Nursing Matters

Professional Practice Success Story

December 20, 2023

The Professional Practice Process is an advocacy tool designed to help frontline registered nurses address workload and quality of care concerns. The process provides a way to bring the employer to the table and work collaboratively with RNs to improve the quality of care for patients and working conditions for staff.

The professional practice process isn’t perfect. It takes time. It can take patience and persistence to see the process through. But the process can and does work. A recent success from Branch 5 is proof. The following success story was submitted by Karen Noseworthy, President of Branch 5.

Winter/ Spring 2022

In early 2022, the bed availability at my site, like most facilities in the province, was dire. The hospital was operating on mandated overtime and double over-capacity protocol, with patients in the emergency room awaiting admission to beds that didn’t exist. This spilled over into the Post Anesthesia Care Unit (PACU), with patients requiring extended stays and occasionally being housed overnight. All the while, surgeries proceeded as scheduled, in blind hope there would be beds available at the end of the day.

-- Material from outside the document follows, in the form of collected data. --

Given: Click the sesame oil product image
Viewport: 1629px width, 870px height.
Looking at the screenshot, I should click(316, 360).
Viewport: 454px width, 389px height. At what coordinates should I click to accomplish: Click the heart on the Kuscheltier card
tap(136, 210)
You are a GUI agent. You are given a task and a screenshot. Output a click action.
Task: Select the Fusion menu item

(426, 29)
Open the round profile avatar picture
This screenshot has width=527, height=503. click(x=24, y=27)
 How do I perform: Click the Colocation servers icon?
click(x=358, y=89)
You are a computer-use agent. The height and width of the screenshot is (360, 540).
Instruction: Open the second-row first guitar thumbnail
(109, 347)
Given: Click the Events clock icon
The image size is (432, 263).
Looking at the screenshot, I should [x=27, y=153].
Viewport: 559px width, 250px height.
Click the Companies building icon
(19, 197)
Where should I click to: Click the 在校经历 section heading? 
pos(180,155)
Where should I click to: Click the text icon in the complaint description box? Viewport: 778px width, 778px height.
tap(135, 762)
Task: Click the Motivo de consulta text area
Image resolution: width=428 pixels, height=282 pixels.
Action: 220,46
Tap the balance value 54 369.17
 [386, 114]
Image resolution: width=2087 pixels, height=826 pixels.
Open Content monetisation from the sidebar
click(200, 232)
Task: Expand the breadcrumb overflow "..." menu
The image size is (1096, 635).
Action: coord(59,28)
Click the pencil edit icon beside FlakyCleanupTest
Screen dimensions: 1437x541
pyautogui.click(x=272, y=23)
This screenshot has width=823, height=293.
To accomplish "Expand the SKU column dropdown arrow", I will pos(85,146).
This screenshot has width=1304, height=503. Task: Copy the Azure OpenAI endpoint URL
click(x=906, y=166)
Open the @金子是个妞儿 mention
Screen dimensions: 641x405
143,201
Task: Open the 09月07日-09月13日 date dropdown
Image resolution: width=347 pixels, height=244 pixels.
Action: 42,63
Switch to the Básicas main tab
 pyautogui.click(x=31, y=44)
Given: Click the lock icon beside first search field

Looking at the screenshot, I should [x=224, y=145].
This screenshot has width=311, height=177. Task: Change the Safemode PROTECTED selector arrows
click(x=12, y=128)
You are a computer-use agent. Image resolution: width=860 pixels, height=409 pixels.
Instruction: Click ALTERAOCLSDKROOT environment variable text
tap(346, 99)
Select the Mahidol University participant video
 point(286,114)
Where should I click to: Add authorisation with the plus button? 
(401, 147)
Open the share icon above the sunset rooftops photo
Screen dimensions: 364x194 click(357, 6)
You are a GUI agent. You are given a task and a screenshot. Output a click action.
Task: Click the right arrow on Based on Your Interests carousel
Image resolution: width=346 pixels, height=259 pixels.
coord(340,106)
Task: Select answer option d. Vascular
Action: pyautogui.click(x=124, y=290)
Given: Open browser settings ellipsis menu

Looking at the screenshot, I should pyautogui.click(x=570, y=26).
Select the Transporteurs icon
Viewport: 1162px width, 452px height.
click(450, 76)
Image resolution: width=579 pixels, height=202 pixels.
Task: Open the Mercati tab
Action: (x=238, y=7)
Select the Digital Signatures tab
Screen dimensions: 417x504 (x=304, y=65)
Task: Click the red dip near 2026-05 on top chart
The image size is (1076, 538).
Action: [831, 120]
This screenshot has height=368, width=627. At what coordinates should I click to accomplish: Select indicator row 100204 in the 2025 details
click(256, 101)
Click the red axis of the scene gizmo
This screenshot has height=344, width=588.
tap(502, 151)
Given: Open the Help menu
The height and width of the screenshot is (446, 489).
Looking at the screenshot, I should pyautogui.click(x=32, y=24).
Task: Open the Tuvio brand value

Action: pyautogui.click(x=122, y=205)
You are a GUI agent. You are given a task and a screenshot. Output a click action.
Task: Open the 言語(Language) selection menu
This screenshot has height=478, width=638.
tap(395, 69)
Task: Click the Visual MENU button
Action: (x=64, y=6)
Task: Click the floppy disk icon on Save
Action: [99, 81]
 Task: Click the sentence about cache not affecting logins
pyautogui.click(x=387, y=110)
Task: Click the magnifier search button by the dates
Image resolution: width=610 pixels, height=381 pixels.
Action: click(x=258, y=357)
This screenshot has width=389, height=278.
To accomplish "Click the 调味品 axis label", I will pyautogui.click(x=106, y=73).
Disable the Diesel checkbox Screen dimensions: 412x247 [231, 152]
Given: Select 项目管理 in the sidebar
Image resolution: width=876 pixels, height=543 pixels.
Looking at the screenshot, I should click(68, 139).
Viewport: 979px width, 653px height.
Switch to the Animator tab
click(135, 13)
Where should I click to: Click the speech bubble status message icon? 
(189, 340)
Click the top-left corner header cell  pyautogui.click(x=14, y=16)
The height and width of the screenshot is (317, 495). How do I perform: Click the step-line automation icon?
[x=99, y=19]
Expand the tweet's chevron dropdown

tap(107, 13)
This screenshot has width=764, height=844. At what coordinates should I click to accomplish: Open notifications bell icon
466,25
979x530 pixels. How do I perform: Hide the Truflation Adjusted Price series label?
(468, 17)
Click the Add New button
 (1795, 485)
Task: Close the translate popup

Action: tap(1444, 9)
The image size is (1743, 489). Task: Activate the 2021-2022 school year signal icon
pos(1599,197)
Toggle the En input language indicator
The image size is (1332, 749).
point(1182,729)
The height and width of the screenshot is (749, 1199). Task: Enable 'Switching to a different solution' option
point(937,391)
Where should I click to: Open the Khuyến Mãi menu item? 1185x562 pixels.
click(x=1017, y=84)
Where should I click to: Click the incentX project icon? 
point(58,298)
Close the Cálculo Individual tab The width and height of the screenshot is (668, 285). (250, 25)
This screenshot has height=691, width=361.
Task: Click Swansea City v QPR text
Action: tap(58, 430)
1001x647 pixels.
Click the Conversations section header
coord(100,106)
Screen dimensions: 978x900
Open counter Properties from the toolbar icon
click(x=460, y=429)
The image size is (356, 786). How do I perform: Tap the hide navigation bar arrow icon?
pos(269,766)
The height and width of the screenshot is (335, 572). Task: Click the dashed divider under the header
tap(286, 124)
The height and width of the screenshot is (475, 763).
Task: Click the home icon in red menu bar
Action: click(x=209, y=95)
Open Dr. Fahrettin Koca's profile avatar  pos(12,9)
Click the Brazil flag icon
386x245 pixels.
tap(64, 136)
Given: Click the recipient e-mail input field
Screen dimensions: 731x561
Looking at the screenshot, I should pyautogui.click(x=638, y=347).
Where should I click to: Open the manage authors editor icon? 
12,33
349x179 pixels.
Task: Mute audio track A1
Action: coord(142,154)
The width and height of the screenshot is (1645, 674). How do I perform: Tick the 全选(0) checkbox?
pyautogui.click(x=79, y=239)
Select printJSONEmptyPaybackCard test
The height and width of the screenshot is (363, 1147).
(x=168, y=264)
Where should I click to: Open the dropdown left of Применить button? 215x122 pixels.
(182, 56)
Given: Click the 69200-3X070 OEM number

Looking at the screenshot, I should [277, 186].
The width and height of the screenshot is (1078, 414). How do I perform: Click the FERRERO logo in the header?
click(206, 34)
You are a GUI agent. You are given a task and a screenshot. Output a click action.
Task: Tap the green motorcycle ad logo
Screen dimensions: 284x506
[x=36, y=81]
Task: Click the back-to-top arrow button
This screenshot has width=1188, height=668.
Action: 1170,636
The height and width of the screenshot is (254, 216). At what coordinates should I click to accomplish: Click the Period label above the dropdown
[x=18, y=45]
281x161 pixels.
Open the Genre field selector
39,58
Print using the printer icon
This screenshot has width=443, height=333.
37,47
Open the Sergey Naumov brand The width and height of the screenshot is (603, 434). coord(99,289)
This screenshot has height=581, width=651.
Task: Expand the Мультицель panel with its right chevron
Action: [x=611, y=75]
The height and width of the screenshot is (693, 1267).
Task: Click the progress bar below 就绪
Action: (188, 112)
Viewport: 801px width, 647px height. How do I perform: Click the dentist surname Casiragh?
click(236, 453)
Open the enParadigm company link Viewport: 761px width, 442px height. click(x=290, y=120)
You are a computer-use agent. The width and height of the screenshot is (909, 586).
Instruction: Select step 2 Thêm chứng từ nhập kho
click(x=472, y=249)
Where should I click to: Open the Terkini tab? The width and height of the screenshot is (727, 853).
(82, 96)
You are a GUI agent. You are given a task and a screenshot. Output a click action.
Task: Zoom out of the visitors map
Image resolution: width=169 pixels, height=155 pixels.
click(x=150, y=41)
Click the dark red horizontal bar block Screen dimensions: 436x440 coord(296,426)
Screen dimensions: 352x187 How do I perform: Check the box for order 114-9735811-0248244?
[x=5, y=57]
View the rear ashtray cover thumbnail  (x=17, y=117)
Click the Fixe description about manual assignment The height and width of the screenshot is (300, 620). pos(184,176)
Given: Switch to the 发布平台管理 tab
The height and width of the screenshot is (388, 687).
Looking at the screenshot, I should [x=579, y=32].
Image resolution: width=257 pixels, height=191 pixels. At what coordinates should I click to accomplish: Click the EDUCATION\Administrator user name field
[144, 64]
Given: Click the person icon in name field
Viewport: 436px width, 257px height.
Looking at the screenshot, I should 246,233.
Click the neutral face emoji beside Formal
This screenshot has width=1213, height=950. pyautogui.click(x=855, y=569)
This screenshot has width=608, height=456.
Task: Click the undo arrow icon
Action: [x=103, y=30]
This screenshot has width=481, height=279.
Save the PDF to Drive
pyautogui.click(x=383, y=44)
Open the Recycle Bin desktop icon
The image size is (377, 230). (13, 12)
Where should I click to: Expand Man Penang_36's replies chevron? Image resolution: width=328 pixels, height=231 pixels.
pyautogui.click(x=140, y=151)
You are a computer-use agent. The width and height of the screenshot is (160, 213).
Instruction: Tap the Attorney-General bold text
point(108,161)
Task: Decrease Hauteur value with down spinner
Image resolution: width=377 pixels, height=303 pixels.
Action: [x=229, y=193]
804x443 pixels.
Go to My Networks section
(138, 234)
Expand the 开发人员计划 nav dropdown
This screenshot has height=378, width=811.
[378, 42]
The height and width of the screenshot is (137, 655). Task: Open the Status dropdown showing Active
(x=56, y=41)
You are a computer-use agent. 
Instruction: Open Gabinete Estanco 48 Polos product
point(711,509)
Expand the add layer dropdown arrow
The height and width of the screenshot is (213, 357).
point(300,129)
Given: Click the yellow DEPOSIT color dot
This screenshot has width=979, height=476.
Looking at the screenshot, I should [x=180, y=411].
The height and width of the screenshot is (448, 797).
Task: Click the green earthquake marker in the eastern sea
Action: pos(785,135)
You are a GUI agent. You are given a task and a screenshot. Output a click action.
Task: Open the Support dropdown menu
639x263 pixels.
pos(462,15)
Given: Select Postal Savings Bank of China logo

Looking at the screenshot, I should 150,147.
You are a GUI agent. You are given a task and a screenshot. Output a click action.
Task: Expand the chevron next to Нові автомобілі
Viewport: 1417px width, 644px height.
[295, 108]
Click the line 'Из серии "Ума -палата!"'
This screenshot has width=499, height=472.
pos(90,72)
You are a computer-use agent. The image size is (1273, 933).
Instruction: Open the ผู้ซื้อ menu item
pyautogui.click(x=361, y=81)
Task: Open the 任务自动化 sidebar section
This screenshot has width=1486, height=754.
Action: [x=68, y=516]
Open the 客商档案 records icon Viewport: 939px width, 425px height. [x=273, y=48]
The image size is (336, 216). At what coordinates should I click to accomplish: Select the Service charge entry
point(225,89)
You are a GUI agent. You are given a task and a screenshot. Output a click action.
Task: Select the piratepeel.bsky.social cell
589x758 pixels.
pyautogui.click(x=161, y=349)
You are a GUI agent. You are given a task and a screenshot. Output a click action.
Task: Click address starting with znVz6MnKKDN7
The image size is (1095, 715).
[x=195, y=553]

As time went on, patients overnighting in the PACU became the new norm. Meanwhile, our staff had many concerns which we documented using professional practice forms. We had many discussions with our manager, who was very willing to listen to us, but the direction remained to proceed with surgeries.

August 2022

Surgeries continued as scheduled and patients that could not be placed on the floors would be held in PACU overnight. As a result, on most days evening staff were notified prior to arriving for their 8 hour shift that they would be working 16 hours.

With our many professional practice forms in hand, we requested a meeting with our manager, human resource business partner, professional practice consultant, and our RNU labour relations officer.

In the meeting we outlined our concerns, discussed the main issues, and identified possible solutions. A briefing note was prepared by our manager and our staff added a document containing the compromised standards of nursing practice, potential risks to patient safety, national care standards that we could not meet, as well as violations of our collective agreement.

Concerns and Solutions

It took some time, patience, and persistence but I am happy to report that we have had some success in our attempt to better the situation in PACU for both patients and staff.



One of our primary issues was safety for staff who were being left in PACU after hours and on weekends with no means of notifying security in an emergency in case they could not get to the phone.


We now have a PANIC button installed in one of our bays (the most frequently used bay after hours). If we are in trouble, the button will activate a response from security.

Medication Availability


Admission prescriptions for patients held in PACU overnight were not filled as the pharmacy was closed. Leaving the PACU to go to the night cupboard and get medications compromised a standard that the RN should never be left alone in PACU with a post-operative patient, an enormous patient safety risk. Also, there was policy around pharmacy not filling scripts until a bed was assigned.


The pharmacy policy was amended and medication orders can now be filled for patients admitted in PACU. A big win was that we will now be getting our own PYXSIS system installed.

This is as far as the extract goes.